[Information given Boundary: Start]
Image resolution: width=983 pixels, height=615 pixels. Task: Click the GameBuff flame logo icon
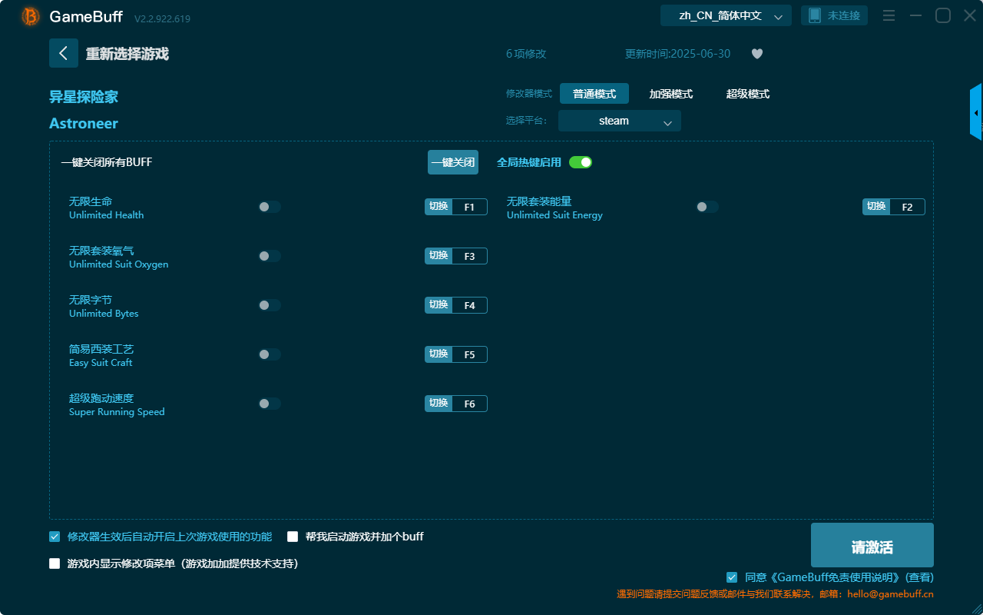(30, 15)
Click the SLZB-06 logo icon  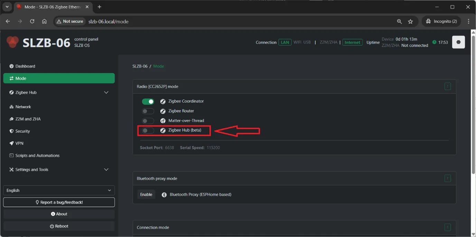pyautogui.click(x=13, y=42)
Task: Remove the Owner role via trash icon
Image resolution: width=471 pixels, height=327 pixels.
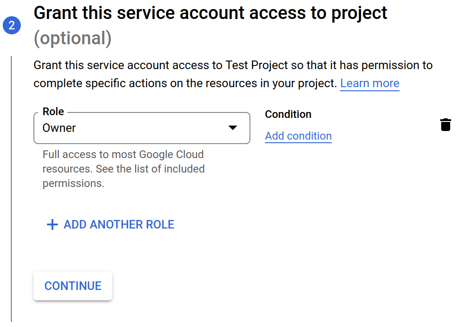Action: [x=446, y=125]
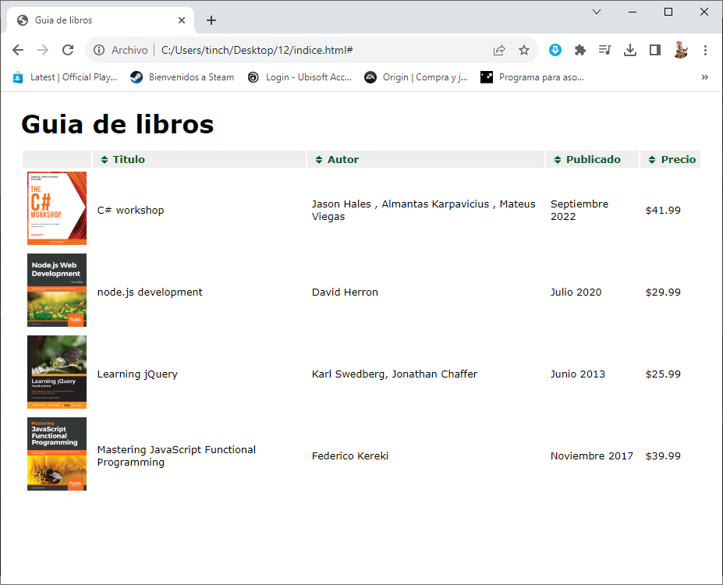Image resolution: width=723 pixels, height=585 pixels.
Task: Click the browser reload page icon
Action: point(68,50)
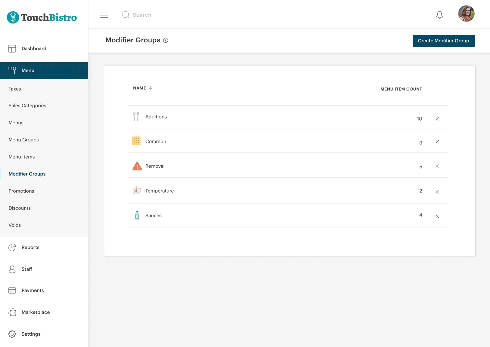Open Reports from the sidebar
Viewport: 490px width, 347px height.
(30, 247)
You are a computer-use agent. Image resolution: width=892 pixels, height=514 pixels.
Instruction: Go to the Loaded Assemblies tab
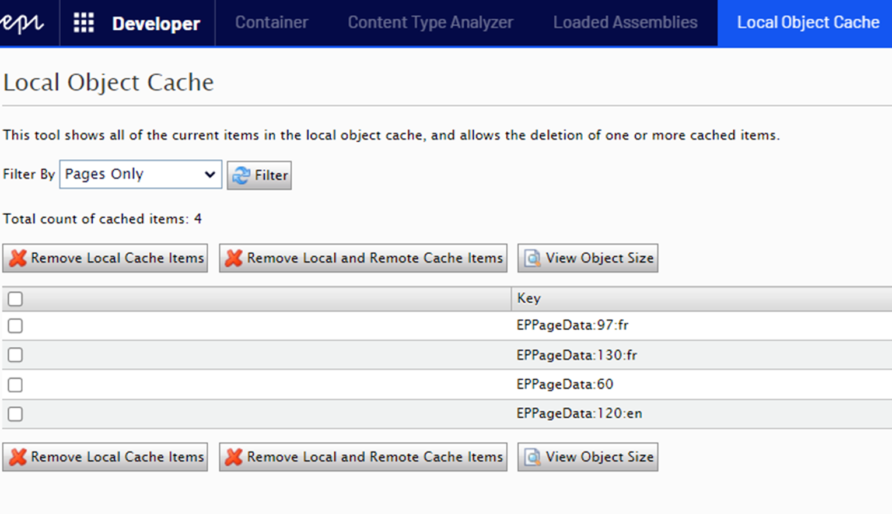pyautogui.click(x=625, y=23)
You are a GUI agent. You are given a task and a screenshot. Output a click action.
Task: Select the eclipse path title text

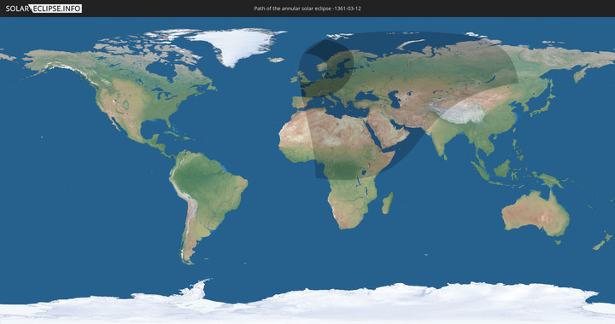click(x=308, y=9)
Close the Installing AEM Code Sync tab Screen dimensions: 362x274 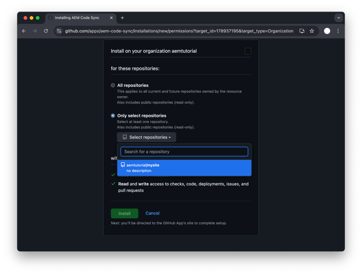111,18
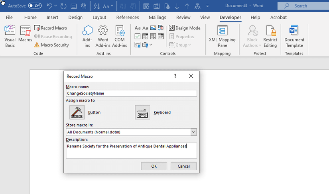The width and height of the screenshot is (329, 194).
Task: Open Document Template settings
Action: click(x=294, y=36)
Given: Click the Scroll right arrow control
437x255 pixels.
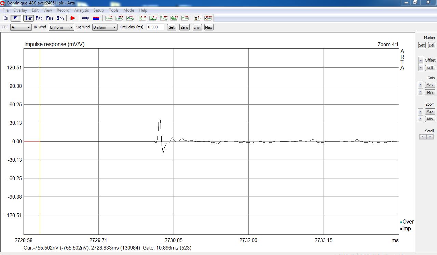Looking at the screenshot, I should (x=430, y=137).
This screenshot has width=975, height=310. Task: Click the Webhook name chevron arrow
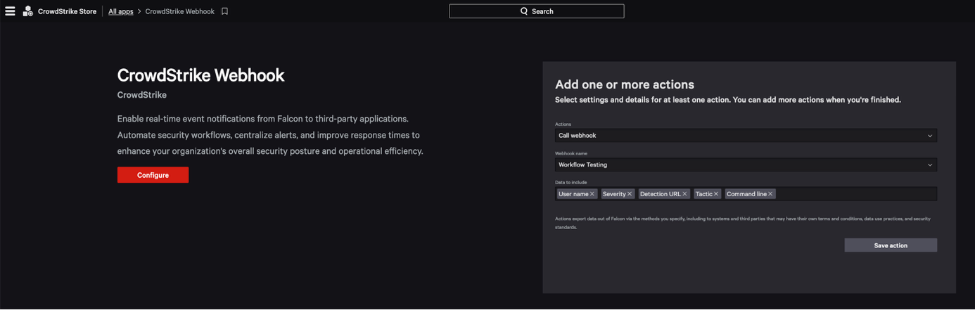click(929, 165)
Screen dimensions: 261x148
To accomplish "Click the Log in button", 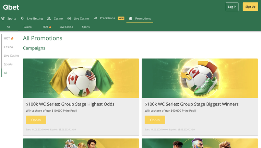I will [x=232, y=7].
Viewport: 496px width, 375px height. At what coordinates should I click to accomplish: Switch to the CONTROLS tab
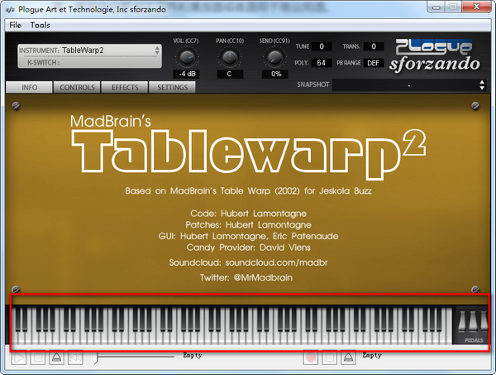pyautogui.click(x=77, y=87)
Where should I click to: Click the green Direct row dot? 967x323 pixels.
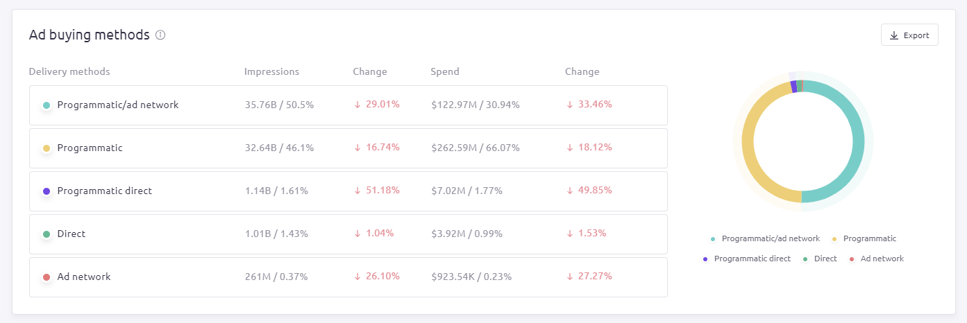coord(47,234)
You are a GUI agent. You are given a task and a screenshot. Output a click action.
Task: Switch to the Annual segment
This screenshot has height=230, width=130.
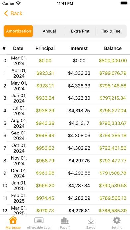(49, 31)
[Information given Boundary: End]
→ **Activity**
Only what runs from the line containing "Where should I" through the end of the entries above should be extracted, exactly and without pictures.

→ **Answer to this exercise**
Where should I click to: Click the green Direct row dot? 967x323 pixels.
coord(47,234)
You are a GUI agent. You are given a task and a screenshot. Output a click action.
Task: Switch to the Annual segment
This screenshot has height=230, width=130.
(49, 31)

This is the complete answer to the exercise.